Modern science is interdisciplinary and data-intensive. In the past, the problem was how to obtain data. Today, the bottleneck is the need for new computational strategies and tools so that scientists can manage these massive volumes of heterogeneous, distributed, data, and generate new knowledge from the processing, analysis and visualization of the data.
eScience, also called data-driven science, is characterized by joint research in computer science in collaboration with scientists from other domains so they can obtain results faster, better or in a different way. eScience research is about big data -- and the design and development of algorithms, tools and techniques to support the whole research cycle, from capture, curation and mining of data to data visual representation and sharing.

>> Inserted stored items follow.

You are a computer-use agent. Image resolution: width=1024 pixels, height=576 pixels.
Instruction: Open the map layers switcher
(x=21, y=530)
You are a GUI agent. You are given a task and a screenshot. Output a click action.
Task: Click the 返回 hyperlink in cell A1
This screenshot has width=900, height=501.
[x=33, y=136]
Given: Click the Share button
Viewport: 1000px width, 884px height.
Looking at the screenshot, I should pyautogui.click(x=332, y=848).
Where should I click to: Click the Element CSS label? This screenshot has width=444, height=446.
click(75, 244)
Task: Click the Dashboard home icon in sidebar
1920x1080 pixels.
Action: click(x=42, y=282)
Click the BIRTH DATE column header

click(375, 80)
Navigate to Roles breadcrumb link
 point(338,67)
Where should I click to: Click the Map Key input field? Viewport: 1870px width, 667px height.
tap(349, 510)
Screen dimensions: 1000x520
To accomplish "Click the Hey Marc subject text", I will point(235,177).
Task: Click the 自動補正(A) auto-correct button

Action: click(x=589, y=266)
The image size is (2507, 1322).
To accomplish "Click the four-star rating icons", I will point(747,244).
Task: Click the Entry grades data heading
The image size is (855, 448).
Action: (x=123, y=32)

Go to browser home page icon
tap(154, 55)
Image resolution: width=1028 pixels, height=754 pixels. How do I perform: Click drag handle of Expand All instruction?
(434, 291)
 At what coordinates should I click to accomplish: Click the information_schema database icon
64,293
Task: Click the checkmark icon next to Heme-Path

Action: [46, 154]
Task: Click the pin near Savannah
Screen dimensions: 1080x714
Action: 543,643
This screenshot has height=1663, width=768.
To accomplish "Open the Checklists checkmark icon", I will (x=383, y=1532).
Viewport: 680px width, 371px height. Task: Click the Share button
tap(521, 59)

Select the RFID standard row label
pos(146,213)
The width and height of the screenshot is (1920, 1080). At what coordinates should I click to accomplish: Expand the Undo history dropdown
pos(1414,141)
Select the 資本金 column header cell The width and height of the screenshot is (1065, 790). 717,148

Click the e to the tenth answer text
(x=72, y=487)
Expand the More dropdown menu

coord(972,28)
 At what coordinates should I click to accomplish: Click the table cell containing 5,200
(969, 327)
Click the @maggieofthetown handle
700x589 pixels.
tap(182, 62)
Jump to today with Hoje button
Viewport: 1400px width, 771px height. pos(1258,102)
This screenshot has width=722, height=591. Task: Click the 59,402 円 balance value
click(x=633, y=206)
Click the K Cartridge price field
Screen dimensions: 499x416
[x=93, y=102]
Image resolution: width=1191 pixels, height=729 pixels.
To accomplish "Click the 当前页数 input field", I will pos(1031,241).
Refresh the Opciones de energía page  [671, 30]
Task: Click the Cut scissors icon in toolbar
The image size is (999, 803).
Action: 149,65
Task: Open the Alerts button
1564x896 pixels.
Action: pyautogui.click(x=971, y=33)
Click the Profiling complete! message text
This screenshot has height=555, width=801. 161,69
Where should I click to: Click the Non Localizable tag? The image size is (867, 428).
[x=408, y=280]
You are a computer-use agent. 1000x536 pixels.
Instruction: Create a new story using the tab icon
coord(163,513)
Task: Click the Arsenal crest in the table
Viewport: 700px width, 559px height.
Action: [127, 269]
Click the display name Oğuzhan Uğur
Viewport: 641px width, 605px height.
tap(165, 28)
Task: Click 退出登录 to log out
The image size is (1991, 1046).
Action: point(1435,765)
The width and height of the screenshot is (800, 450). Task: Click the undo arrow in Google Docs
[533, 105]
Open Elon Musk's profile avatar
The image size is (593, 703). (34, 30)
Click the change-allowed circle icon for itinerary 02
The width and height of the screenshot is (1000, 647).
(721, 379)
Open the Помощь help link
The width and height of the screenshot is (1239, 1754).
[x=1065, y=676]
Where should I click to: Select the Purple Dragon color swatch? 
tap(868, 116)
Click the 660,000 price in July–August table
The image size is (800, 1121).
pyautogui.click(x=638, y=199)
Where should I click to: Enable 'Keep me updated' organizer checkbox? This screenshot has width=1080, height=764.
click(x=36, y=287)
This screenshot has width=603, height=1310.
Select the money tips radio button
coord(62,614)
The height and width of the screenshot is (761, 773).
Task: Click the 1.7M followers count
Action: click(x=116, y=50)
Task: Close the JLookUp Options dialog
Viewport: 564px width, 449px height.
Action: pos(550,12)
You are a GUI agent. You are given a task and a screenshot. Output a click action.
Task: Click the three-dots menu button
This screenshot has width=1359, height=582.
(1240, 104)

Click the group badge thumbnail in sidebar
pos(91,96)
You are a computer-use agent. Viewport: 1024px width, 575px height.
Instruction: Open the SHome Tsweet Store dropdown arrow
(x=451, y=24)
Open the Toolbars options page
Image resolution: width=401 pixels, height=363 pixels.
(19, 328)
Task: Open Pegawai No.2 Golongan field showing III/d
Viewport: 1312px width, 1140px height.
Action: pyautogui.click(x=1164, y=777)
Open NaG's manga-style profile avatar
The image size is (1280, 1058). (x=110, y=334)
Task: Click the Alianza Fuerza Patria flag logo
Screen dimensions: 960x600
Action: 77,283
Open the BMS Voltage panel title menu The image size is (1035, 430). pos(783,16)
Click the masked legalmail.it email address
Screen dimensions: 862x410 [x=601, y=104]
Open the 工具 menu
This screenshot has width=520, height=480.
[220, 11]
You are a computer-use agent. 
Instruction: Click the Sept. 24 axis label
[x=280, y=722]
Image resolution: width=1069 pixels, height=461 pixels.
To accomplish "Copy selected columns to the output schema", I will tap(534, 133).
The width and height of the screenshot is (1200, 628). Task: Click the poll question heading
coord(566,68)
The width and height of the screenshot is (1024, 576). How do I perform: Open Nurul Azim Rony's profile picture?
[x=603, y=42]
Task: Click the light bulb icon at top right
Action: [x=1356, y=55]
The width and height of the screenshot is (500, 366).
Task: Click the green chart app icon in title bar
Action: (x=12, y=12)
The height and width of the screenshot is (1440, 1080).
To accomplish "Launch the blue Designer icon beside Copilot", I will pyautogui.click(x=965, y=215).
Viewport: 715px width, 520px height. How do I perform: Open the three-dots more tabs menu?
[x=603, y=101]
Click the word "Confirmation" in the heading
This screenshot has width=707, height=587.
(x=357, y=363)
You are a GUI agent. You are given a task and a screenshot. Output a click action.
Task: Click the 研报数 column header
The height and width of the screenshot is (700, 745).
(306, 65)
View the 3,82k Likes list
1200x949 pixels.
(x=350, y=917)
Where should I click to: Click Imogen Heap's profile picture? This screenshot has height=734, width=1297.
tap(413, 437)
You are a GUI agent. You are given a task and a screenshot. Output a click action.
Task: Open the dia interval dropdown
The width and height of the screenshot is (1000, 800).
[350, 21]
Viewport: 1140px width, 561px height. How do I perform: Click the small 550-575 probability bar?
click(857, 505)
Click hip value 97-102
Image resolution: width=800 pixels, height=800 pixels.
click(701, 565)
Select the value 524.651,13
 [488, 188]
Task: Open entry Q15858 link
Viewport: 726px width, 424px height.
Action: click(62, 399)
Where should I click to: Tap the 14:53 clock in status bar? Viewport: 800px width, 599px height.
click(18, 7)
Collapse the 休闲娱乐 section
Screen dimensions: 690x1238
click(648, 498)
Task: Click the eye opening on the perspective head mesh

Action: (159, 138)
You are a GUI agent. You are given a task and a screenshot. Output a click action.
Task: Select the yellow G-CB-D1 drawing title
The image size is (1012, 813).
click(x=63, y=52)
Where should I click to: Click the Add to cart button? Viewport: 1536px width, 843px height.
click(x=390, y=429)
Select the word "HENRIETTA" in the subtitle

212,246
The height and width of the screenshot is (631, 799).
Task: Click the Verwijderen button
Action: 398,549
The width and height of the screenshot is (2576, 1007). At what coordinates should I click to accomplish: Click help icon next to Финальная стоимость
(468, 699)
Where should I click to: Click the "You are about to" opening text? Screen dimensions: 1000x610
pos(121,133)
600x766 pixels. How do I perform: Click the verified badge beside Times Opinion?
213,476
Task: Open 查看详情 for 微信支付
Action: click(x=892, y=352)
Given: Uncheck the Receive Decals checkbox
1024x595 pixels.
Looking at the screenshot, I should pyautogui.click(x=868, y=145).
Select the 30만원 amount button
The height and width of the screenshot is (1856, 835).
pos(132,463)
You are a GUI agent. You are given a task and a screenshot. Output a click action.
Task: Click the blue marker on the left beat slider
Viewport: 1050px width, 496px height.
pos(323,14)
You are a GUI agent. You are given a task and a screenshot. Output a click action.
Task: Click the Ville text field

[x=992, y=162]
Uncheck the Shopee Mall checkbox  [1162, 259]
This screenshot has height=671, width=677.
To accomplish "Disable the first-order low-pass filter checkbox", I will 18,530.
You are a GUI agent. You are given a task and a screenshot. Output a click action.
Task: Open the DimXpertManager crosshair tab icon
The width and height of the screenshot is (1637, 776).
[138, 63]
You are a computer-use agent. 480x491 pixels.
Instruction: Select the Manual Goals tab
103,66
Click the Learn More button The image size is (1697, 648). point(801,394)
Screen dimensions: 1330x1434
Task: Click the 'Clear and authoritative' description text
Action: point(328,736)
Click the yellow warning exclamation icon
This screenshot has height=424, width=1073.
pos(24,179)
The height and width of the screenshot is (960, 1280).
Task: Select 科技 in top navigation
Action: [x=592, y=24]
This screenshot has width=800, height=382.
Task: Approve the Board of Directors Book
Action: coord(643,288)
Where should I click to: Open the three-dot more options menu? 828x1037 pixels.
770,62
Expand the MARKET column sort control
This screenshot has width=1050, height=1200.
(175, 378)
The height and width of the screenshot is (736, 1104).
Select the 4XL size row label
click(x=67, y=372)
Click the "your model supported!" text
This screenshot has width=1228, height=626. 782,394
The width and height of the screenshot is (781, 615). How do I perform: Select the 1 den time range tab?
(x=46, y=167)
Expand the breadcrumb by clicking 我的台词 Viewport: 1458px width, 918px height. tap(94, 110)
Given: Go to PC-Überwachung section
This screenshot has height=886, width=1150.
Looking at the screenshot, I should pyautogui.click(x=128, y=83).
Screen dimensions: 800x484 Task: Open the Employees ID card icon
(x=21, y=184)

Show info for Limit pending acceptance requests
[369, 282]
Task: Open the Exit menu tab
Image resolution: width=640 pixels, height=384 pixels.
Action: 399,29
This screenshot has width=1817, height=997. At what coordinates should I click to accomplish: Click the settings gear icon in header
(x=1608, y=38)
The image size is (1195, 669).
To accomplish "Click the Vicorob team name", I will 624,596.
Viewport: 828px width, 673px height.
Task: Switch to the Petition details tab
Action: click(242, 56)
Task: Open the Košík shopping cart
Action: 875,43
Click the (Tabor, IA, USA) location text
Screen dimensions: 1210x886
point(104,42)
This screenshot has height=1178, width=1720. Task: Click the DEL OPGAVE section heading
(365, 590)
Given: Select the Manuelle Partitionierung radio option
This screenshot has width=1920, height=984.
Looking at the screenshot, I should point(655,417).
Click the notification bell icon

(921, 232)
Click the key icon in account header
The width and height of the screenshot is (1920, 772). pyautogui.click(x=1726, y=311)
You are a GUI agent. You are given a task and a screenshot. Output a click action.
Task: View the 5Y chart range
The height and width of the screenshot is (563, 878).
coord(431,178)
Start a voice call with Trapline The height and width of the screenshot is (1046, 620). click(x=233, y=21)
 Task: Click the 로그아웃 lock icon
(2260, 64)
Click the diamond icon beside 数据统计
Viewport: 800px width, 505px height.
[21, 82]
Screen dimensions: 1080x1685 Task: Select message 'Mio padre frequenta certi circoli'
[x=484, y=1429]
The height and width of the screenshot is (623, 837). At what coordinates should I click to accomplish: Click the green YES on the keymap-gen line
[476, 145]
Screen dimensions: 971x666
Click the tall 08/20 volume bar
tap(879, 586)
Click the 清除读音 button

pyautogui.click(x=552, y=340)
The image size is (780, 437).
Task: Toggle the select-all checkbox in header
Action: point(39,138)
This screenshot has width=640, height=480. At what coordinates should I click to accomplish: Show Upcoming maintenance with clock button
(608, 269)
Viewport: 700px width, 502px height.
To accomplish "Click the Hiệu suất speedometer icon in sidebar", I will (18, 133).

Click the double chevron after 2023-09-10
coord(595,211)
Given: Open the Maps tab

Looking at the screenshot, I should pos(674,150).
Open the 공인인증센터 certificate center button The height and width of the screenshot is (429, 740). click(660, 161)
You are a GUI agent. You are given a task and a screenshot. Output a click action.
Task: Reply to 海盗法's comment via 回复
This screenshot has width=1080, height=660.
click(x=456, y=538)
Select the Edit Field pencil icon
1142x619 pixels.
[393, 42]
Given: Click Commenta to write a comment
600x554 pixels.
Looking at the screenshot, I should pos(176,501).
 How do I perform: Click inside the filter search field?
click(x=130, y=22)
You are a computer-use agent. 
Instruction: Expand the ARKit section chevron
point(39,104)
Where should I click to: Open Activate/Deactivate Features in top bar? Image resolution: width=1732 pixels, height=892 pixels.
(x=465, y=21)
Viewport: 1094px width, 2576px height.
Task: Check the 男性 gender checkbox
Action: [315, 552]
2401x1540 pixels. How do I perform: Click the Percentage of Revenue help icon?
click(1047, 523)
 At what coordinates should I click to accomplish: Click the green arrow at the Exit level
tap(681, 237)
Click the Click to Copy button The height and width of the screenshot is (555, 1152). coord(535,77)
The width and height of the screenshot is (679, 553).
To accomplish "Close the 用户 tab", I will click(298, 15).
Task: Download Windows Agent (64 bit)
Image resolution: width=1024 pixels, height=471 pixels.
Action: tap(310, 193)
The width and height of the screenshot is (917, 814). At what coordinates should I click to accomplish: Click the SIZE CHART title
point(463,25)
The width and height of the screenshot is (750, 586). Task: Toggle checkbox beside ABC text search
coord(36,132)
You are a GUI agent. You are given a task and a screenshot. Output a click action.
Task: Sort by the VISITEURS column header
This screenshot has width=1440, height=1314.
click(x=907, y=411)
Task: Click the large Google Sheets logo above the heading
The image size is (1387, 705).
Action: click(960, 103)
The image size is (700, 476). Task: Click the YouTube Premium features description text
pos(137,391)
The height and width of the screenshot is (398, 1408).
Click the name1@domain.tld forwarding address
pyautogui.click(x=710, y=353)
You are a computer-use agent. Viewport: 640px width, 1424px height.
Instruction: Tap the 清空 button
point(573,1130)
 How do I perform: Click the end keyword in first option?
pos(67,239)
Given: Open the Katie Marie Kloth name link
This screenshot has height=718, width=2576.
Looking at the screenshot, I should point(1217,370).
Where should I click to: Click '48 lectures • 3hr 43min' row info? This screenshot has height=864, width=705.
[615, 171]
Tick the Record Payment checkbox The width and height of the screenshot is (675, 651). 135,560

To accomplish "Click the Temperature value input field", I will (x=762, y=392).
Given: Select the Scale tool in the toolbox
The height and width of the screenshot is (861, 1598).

Countless eScience initiatives depend on Geoinformatics – e.g., in studies concerning biodiversity, global warming, smart cities or archaeology. Nevertheless, many of these projects do not take full advantage of advances in the science of geodata management. By the same token, research efforts in Geoinformatics might profit from methodologies, algorithms and techniques developed in projects that have little to do with geographic issues -- e.g., in eHealth (and studies that try to understand multi-scale interactions between genomics, proteomics and metabolomics). The talk will discuss the challenges of some of these initiatives, and how their solution requires extending the reach of Geoinformatics – thus advancing other sciences and Geoinformatics itself.